O soldado-atirador da Companhia de Caçadores (...)
2. A carta era antecida de um preâmbulo do nosso editor Luís Graça. A nossa amiga e camarada enfermeira-paraquedista Maria Arminda Santos é a única que tem um comentário a este poste (*), do seguinte teor:
Nesse ano de 2004, só se publicaram 4 postes com temas alusivos à guerra colonial na Guiné. Mas foi o ponto de partida da nossa Tabanca. Temos o descritor Blogue-Fora-Nada com cerca de meia centena de referências. Por ocasião do nosso aniversário, temos vindo todos os anos "repescar" alguns dos melhores postes já publicados... E já lá vamos a caminhos dos 21 mil... Que os bons irãs nos protejam na caminhada pela picada da vida, sempre cheia de minas e armadilhas, antes, durante e depois da nossa participação na guerra da Guiné (1961/74)... Hoje as minhas 6 armadilhas estão relacionadas com a pandemia de COVID-19 e o confinamento a estamos obrigados... Mas continuar a blogar é preciso! (****)
(*)23 de abril de 2004 > Guiné 63/74 – P1: Saudosa(s) madrinha(s) de guerra (Luís Graça)
______________
Notas do editor:
(**) Vd. poste de 20 de dezembro de 2012 > Guiné 63/74 - P10833: Mi querido blog, ¿por qué no te callas? (3): A moral da história, cada um que a tire; e quanto ao mural, cada um que o pinte... Relembrando o velho blogue-fora-nada, com amor, com humor, e votos de festas felizes para tertulianos de ontem e grã-tabanqueiros de hoje... (Luís Graça)
(****) 21 de abril de 2020 > Guiné 61/74 - P20886: 16 anos a blogar (1): O helicóptero, poema de Jorge Cabral, comentário de Torcato Mendonça
3 comentários:
Os meus, enviados e recebidos dos meus pais e madrinha de guerra destruí-os todos. Acho que não tinham grande interesse literário ou factual. O diário que não consegui escrever teria mais interesse. O blogue é bom para recordar aqueles acontecimentos que nos marcaram no T.O. da Guiné.Longa vida!
Camarada, esqueceste-te de pôr o teu nome no fim do teu comentário...
Não concordo com o que dizes sobre os nossos aerogramas: têm interesse, e muito, do ponto de vista sociolinguístico e socioantropológico... mesmo que, eventualmente, não tenham interesse "literário"...

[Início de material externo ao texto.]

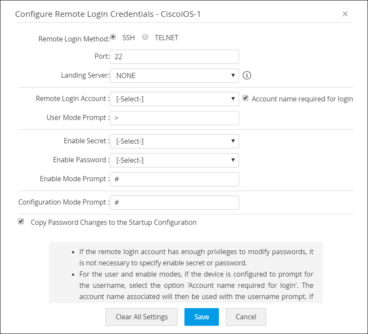Select the TELNET remote login method
The image size is (368, 334).
coord(145,37)
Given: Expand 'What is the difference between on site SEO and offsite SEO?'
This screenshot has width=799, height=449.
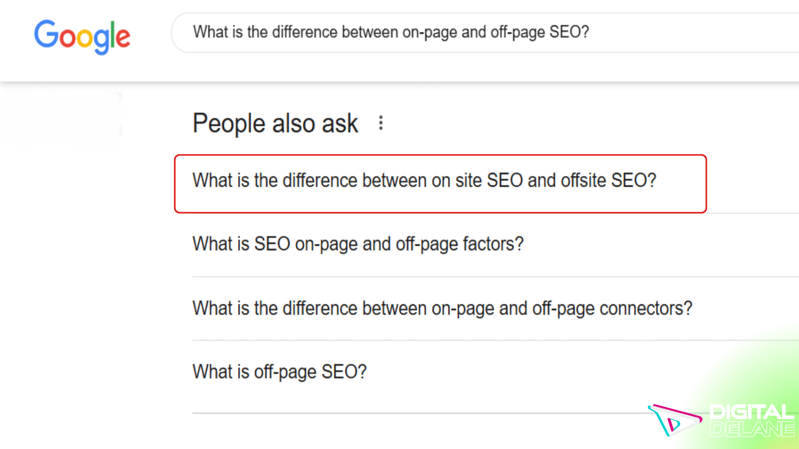Looking at the screenshot, I should point(424,180).
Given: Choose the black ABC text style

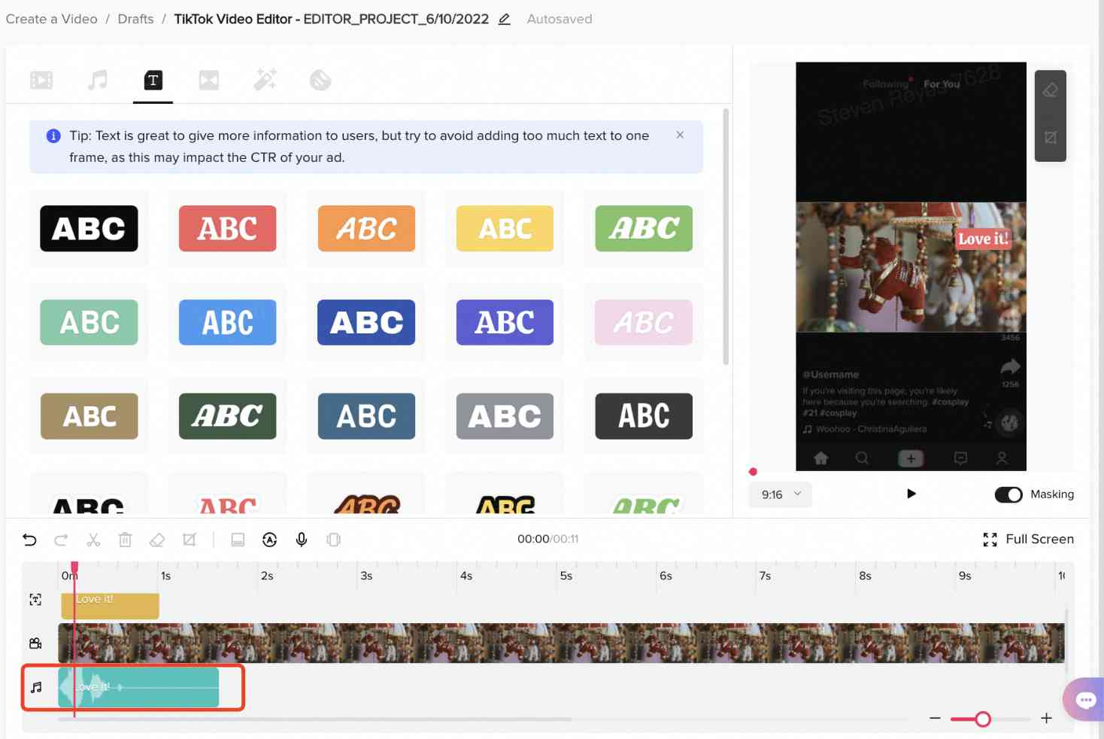Looking at the screenshot, I should point(89,229).

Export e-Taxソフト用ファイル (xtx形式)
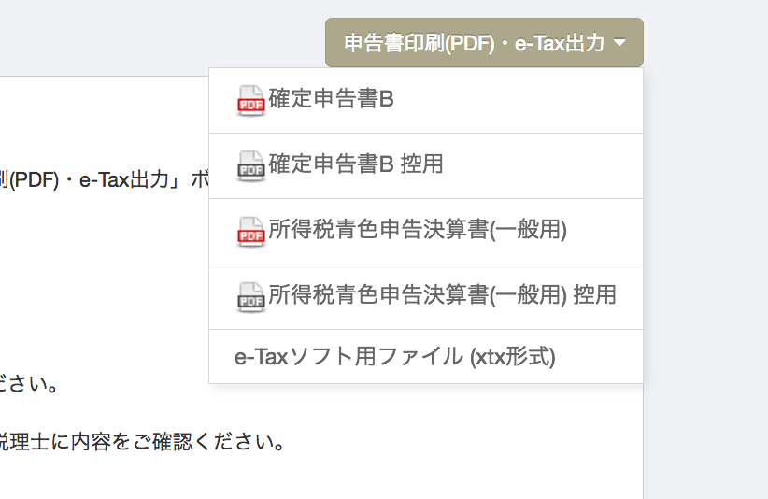pyautogui.click(x=426, y=357)
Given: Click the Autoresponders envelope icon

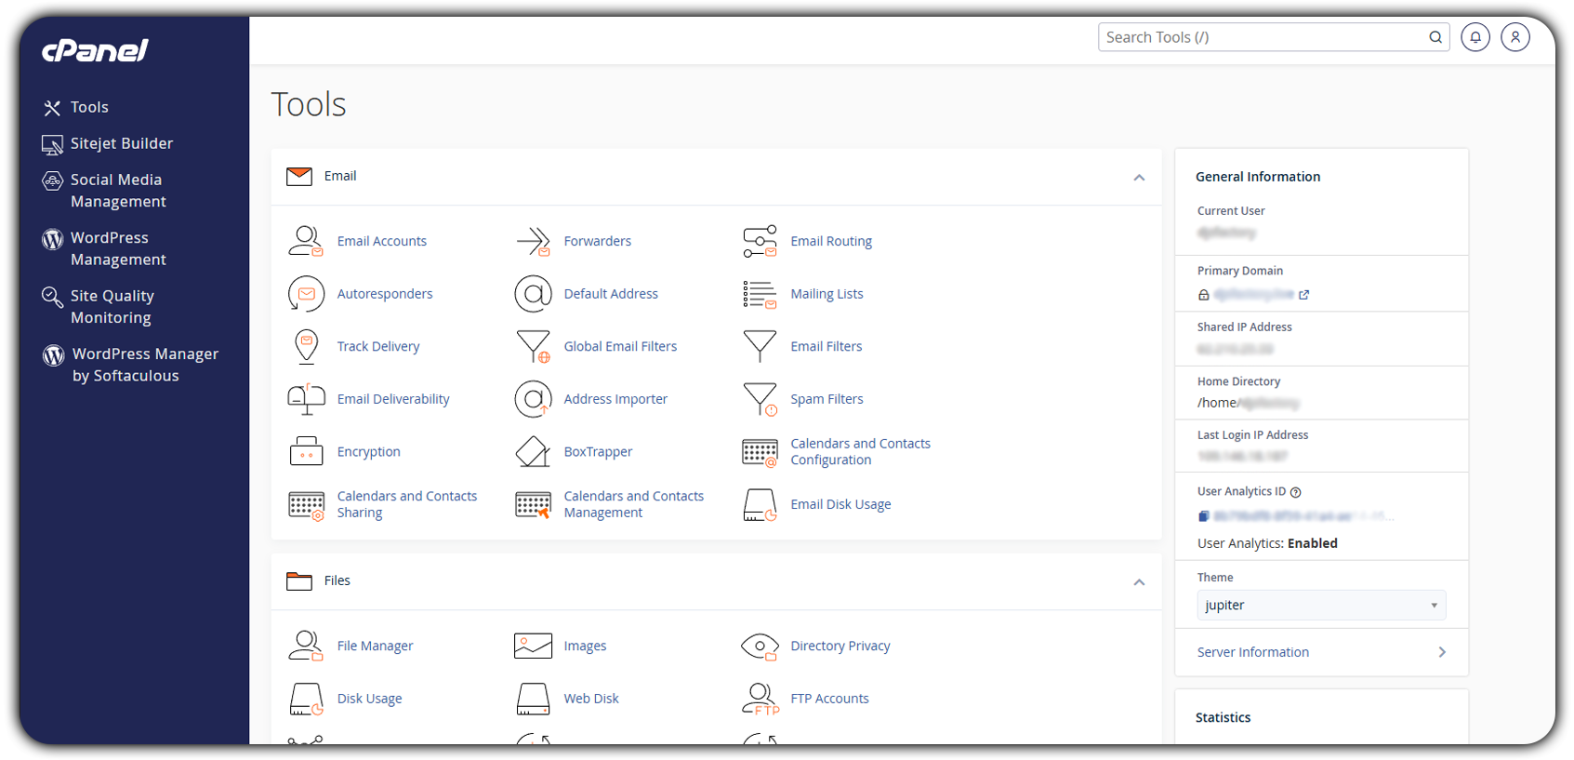Looking at the screenshot, I should pyautogui.click(x=306, y=294).
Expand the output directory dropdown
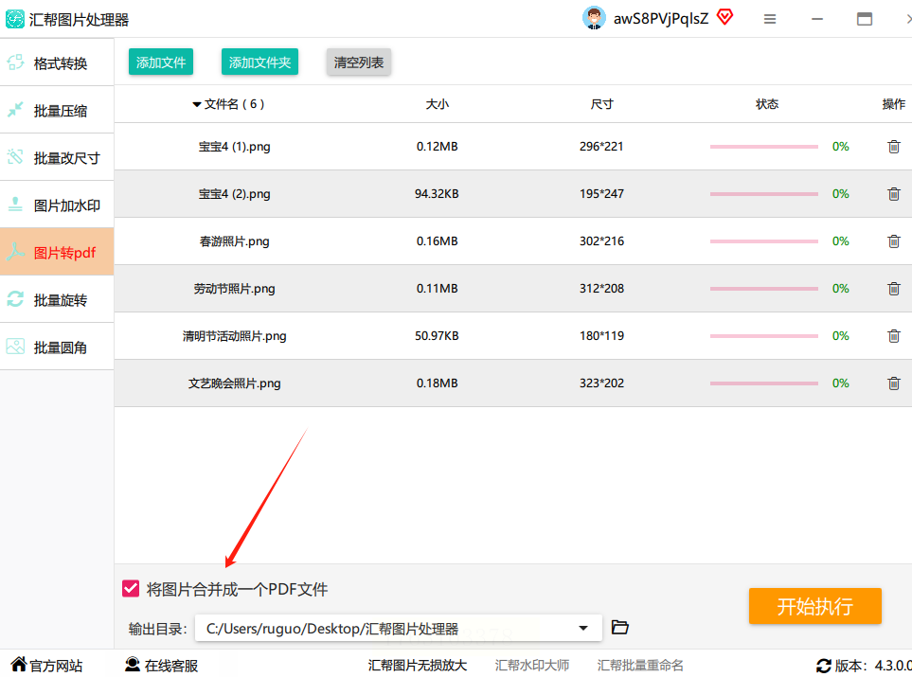The image size is (912, 677). (x=583, y=628)
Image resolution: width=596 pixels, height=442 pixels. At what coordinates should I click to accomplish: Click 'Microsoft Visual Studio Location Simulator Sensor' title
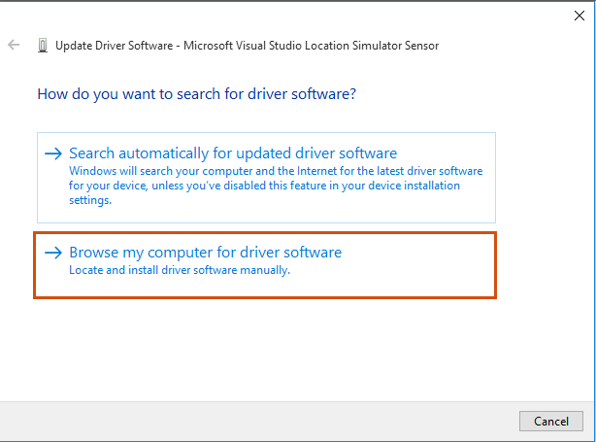311,46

Apenas meia dúzia de nós, antigos combatentes, vai ficar na "História da Literatura Portuguesa"... Ninguém escrevia aerogramas e cartas a pensar que ia ficar na História, nem mesmo o António Lobo Antunes que descobriu, só amis tarde, o sue "talento literário"... As cartas emviadas à sua nulher, entretanto falecida, não foram publicadas por ele, mas sim por uma das filhas...

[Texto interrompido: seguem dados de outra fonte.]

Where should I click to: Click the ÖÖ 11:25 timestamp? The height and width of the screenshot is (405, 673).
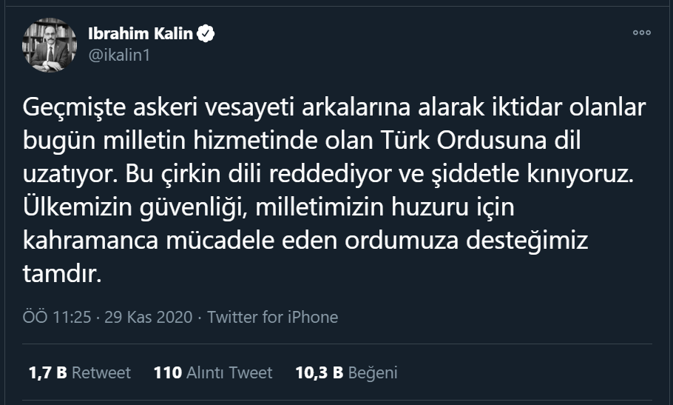pos(57,317)
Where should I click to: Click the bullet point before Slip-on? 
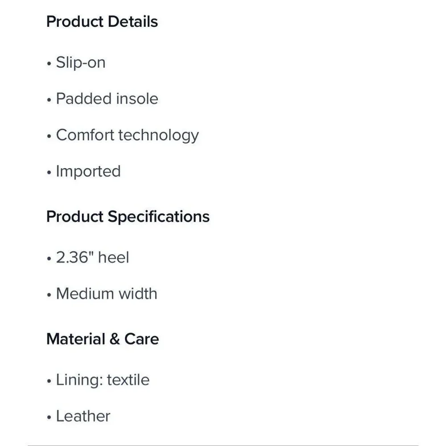click(49, 63)
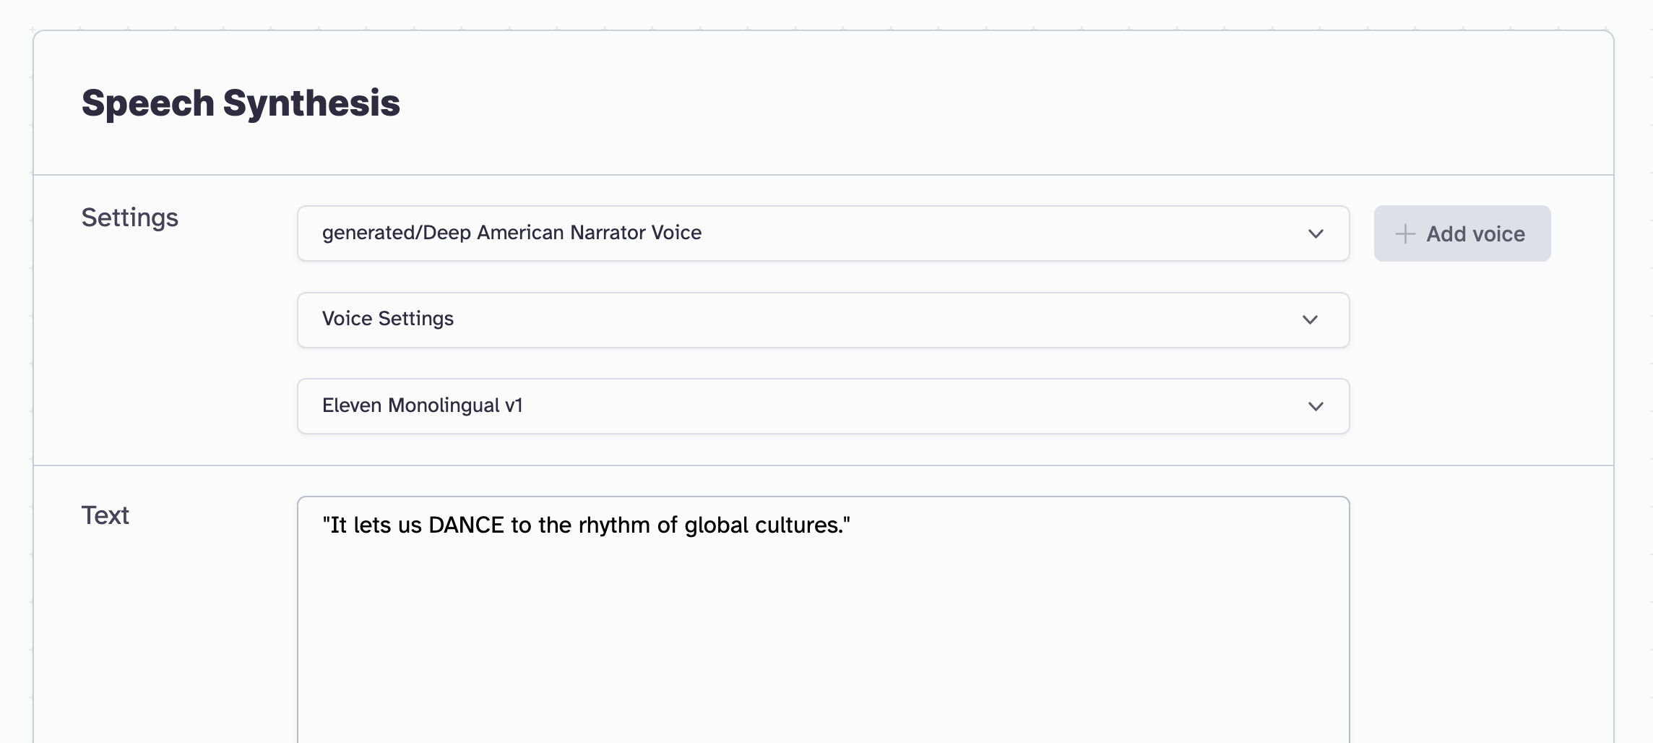Click the Text section label
Image resolution: width=1653 pixels, height=743 pixels.
click(x=105, y=515)
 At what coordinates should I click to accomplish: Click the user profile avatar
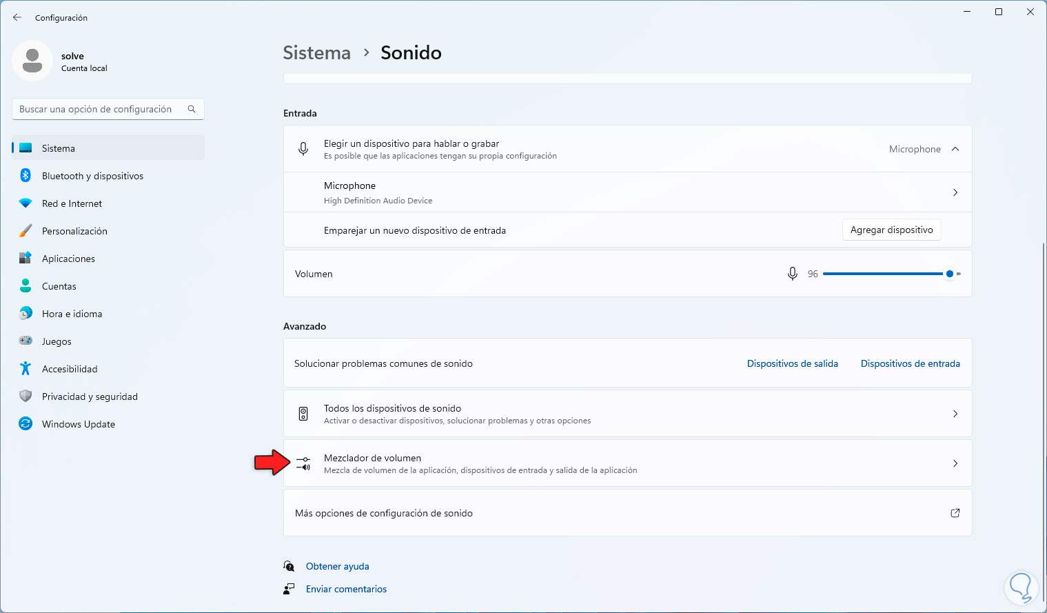click(x=32, y=61)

É pena que milhões de aerogramas e cartas do tempo da guerra colonial (ou do Ultramar, como se queira) tenham já sido destruídos...
De qualquer modo, o nosso blogue, desde há 16 anos, tem feito um apelo para que essas nossas memórias escritas (cartas, aerogramas, diários, etc.) e icónicas (fotos, "slids", filmes de 8 mm, mapas, e outros documentos...), sejam preservadas e, se possível, divulgadas, partilhadas, pela grande comunidade de antigos combatentes... Éramos um milhão, se calhar hoje seremos apenas 600 mil, os sobreviventes...
Caro Luis Graça
Efectivamente esqueci-me de pôr o nome. Consulto o blogue todos os dias. Sou Albertino Nunes Ferreira, ex alferes miliciano da C. CAÇ 4540, na Guiné de 72 a 74, passando pelo Cumeré, Bigene, Cadique e Nhacra, com alguns passeios pela 5ª Rep, Pelicano, Pintosinho e Santa Luzia.